[TASK TO CARRY OUT] Wherever the string "ribbon" shows up in the records below, return that line.

[INFORMATION GIVEN]
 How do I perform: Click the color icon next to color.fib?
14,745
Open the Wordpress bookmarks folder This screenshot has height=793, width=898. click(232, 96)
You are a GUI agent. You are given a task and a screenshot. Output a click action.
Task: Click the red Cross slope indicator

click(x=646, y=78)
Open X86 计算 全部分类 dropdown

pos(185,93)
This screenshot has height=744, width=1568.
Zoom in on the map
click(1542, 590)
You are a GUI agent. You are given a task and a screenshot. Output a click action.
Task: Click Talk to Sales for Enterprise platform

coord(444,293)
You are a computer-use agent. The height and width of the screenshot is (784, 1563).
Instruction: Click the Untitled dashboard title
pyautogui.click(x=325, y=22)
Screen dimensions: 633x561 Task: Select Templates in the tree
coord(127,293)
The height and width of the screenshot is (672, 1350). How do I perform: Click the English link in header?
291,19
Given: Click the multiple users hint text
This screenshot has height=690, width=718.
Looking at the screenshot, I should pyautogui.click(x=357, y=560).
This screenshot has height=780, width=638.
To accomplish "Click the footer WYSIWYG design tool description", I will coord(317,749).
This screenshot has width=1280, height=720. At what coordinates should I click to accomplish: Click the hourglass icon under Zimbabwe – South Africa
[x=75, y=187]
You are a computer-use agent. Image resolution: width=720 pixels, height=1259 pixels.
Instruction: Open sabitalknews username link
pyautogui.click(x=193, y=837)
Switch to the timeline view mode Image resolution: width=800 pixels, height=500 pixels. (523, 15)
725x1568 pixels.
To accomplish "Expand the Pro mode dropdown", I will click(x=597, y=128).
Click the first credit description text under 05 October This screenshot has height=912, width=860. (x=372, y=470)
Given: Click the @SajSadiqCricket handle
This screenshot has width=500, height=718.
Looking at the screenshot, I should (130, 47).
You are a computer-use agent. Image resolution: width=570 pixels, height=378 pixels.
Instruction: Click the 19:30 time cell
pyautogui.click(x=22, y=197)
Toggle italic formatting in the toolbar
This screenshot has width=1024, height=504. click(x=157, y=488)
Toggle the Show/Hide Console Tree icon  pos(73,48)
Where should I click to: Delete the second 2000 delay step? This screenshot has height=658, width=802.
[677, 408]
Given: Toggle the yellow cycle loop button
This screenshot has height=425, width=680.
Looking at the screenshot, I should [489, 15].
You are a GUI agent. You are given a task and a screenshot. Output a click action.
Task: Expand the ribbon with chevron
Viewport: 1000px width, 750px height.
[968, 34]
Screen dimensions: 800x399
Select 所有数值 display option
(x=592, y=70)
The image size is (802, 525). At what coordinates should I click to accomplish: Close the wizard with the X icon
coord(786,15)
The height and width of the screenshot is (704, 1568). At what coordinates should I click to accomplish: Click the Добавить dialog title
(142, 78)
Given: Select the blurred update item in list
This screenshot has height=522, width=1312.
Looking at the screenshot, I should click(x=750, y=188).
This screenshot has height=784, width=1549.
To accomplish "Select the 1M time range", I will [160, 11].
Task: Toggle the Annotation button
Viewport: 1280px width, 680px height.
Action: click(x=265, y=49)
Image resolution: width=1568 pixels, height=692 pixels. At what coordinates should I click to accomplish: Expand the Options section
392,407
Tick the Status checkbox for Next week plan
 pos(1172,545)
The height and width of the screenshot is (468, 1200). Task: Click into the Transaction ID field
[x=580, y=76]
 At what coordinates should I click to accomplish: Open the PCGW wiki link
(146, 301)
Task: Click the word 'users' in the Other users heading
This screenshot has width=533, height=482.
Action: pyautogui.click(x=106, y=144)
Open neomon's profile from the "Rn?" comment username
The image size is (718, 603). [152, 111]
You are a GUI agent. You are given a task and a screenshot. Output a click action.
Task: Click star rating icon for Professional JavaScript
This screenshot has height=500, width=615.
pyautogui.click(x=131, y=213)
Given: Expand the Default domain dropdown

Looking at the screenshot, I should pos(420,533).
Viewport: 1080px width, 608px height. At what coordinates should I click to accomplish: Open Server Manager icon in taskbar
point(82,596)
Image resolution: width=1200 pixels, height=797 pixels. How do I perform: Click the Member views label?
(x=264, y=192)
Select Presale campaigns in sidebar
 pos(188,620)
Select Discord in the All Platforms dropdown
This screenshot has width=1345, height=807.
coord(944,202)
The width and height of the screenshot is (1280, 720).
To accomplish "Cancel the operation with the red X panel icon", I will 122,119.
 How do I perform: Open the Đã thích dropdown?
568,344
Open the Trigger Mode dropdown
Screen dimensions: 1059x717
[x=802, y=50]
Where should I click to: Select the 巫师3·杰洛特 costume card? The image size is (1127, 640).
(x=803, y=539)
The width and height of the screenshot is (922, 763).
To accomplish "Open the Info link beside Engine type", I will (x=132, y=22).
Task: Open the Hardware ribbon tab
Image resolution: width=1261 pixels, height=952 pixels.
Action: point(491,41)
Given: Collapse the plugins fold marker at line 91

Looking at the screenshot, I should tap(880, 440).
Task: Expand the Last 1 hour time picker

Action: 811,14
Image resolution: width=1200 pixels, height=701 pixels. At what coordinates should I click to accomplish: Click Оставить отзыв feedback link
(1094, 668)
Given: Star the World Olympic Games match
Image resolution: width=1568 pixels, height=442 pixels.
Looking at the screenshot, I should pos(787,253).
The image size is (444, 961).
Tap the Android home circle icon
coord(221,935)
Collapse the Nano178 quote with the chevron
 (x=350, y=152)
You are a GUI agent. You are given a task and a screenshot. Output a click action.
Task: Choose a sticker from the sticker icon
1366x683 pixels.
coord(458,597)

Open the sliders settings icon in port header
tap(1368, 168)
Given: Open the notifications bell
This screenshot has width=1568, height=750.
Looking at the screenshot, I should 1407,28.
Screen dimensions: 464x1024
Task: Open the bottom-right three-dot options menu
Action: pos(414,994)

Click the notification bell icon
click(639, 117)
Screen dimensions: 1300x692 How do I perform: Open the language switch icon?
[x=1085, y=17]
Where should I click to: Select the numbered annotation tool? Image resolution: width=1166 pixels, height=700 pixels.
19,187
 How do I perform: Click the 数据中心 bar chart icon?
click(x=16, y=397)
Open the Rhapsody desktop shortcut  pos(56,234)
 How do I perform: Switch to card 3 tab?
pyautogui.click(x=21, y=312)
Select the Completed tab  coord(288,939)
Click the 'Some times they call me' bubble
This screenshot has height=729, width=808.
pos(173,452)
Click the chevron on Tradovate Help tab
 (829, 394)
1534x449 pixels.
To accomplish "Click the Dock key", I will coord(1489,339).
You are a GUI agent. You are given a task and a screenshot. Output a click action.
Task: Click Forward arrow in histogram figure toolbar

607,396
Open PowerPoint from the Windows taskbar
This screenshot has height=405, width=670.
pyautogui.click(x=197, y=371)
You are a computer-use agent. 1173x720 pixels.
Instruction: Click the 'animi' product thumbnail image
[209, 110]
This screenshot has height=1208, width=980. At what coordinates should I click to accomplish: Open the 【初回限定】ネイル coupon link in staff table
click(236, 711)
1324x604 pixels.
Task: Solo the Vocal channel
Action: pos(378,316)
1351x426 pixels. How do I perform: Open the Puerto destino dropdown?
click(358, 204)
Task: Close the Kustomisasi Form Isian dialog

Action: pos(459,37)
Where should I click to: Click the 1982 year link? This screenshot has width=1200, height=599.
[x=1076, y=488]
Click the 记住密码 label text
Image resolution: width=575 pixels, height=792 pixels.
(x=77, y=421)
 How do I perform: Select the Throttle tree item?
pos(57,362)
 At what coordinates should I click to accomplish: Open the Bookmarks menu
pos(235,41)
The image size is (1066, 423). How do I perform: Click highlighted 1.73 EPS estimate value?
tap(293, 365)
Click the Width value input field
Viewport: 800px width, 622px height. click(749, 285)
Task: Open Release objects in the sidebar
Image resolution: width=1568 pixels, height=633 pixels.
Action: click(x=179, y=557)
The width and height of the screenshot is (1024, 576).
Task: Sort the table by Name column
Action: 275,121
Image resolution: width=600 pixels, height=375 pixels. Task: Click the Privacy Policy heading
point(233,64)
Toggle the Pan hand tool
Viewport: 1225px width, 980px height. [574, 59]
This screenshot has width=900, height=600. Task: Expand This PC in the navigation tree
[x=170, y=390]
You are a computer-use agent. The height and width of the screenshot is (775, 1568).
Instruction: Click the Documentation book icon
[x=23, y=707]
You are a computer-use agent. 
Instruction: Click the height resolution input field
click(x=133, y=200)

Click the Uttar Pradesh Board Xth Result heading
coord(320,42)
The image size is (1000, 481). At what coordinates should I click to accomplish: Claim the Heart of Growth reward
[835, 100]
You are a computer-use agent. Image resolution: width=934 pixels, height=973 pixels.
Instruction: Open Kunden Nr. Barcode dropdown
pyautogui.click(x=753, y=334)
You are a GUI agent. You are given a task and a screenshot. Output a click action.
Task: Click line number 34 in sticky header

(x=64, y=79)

[RESPONSE TO THE EXERCISE]
Task: Expand the ribbon with chevron
Task: Open the Hardware ribbon tab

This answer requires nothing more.